Using Stripes Interceptor to prevent access to other servlets

Question

I'm using Stripes 1.5 and I was using a interceptor (based on this example) to prevent unauthorized access to *.action pages.

Now I want to use the same interceptor to prevent access to a servlet.

I've added this this to web.xml (DisplayChart is the servlet I want to protect):

<filter-mapping>
    <filter-name>StripesFilter</filter-name>
    <servlet-name>DisplayChart</servlet-name>
    <dispatcher>REQUEST</dispatcher>
</filter-mapping>

But it doesn't work, the interceptor intercept method doesn't execute when accesing the DisplayChart servlet path (even if I @Intercepts all the LifeCycleStage).

Is there a way to a interceptor to execute when another servlet is accesed? Or Stripes filters are not intended to be used that way (and I'll have to use a plain Filter)?

Answer 1

I don't know if you can apply a Stripes interceptor to a non-Stripes servlet.

But i am pretty sure you shouldn't.

The Stripes interceptors are specific to Stripes, and Stripes's request lifecycle. A request to a plain servlet is not a Stripes request, and does not go through this lifecycle, even if it goes through the Stripes filter. Such a request should not use a Stripes interceptor, even if this is possible.
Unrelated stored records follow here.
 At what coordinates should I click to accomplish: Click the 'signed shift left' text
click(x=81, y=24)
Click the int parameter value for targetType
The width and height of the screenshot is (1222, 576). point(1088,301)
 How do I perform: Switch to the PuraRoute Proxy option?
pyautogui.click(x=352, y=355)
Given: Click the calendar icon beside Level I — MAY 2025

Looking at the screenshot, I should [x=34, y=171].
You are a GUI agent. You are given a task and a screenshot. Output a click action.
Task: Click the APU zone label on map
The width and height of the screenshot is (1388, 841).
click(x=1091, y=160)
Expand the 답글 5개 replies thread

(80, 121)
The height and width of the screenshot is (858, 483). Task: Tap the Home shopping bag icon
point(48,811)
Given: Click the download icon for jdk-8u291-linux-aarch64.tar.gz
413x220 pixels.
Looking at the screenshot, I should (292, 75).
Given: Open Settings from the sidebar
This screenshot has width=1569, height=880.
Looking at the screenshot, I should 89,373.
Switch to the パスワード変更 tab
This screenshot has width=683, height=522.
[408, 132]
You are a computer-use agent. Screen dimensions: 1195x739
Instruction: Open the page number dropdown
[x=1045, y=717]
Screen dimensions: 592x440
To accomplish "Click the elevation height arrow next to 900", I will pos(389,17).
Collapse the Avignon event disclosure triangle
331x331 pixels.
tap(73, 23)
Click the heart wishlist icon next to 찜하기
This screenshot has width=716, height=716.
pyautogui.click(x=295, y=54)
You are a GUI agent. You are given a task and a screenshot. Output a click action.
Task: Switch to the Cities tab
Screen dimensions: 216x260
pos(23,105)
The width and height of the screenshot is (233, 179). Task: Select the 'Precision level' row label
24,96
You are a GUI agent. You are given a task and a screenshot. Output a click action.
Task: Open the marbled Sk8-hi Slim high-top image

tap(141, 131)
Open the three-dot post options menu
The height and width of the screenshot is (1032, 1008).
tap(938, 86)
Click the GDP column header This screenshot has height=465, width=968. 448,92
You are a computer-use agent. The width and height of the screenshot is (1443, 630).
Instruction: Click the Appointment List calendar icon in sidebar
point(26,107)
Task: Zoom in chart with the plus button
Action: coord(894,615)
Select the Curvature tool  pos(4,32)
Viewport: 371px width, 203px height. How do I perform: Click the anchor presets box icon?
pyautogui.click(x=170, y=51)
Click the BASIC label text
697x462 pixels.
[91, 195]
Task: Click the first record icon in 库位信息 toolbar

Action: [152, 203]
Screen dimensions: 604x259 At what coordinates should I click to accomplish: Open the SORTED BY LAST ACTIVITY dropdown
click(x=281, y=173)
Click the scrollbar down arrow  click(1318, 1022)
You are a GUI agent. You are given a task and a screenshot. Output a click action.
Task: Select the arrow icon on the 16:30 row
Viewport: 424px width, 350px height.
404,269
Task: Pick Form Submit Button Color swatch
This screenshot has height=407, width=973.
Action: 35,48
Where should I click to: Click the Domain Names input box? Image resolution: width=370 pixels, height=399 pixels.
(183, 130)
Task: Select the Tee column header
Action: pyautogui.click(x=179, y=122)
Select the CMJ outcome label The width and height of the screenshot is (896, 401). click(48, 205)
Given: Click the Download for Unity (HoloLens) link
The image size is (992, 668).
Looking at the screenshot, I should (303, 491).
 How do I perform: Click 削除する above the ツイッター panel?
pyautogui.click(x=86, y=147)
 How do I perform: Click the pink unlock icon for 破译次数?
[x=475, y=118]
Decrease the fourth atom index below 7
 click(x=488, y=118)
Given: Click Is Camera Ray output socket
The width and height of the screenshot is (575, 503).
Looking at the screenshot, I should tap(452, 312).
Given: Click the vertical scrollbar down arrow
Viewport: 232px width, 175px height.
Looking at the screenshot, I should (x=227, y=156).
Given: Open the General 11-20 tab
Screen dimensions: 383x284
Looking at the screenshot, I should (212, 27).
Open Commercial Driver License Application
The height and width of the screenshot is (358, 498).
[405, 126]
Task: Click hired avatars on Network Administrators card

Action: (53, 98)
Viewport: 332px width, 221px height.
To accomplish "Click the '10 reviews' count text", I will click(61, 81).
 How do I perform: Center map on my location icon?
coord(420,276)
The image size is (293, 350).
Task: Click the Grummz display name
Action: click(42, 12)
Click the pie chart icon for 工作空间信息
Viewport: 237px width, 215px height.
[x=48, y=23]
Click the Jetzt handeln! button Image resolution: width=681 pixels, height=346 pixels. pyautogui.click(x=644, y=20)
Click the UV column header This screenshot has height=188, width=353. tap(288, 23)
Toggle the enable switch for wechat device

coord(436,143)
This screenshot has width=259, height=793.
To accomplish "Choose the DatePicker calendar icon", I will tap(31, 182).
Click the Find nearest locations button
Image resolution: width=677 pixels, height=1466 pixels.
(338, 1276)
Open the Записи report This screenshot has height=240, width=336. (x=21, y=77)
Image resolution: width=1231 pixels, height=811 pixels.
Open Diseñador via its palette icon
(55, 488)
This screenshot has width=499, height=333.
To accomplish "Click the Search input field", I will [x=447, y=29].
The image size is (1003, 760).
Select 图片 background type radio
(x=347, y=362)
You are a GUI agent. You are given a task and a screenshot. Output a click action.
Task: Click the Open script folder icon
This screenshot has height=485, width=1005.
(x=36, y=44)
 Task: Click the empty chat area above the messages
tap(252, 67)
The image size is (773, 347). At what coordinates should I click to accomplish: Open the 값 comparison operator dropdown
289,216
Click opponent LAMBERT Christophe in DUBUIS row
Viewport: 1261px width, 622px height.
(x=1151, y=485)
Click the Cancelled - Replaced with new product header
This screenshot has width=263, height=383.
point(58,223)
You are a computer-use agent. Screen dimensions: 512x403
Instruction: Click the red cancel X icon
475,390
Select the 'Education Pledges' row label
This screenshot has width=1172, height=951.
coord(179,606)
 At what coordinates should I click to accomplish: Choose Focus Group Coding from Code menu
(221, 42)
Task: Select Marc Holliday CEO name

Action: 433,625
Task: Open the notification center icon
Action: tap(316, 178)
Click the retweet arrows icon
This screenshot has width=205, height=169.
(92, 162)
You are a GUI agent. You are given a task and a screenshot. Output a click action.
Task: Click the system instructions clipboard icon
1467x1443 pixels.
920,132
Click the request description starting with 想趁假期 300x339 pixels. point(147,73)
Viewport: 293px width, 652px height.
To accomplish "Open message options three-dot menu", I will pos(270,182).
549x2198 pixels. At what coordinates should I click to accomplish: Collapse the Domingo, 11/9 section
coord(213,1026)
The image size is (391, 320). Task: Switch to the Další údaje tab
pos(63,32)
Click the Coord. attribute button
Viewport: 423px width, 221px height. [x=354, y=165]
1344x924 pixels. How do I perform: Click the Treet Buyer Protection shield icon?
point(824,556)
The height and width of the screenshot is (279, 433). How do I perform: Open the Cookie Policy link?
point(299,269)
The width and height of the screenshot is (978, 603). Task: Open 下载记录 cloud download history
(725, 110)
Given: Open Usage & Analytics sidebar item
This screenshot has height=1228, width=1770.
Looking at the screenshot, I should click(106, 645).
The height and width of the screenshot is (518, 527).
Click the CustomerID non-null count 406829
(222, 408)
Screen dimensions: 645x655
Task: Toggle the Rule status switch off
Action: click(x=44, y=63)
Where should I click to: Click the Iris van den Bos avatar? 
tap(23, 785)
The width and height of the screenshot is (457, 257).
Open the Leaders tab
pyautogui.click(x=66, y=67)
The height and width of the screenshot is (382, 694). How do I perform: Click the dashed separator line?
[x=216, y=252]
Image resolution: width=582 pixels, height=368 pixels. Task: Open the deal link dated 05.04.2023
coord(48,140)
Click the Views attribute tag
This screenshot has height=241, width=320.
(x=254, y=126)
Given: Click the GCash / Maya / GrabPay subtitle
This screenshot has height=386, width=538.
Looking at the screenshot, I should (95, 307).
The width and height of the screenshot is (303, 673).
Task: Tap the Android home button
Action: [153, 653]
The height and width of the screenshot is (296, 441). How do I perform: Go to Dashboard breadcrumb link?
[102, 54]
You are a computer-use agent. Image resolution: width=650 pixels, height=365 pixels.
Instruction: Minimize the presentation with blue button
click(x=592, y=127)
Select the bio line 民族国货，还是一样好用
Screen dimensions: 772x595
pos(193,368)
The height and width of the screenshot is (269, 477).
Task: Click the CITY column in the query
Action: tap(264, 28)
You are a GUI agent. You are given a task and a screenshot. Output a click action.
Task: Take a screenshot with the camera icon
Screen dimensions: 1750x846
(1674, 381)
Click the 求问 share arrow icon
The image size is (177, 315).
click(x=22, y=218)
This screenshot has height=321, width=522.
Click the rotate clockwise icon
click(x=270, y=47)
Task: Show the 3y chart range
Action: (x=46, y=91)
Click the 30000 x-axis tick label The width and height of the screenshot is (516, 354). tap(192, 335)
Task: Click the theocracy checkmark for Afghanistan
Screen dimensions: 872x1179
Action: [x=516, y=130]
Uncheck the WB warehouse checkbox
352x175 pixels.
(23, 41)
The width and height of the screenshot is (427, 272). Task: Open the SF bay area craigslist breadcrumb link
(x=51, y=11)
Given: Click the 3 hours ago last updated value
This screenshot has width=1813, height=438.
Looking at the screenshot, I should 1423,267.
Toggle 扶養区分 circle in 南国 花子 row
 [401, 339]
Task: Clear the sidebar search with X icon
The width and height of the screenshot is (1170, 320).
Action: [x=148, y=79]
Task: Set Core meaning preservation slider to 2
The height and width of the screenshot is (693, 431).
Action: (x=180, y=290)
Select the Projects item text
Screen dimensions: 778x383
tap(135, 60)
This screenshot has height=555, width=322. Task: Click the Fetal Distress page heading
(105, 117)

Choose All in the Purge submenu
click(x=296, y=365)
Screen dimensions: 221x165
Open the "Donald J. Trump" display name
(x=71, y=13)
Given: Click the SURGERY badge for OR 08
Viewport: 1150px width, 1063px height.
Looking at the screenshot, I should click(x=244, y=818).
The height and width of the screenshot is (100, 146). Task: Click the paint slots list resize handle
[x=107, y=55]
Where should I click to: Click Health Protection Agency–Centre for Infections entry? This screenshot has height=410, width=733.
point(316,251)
I suggest you factor out the authorization code from your Stripes interceptor into a Stripes-agnostic service class, then write a standard filter which uses that class. Your Stripes interceptor and your filter are then very small bits of code which hand off to the service.

Answer 2

The Stripes filter can't be used like that, as the Stripes filter is actually the Stripes front controller that dispatches only to action beans and possible an Stripes interceptor before that.

So as you already assumed, you need a regular servlet filter.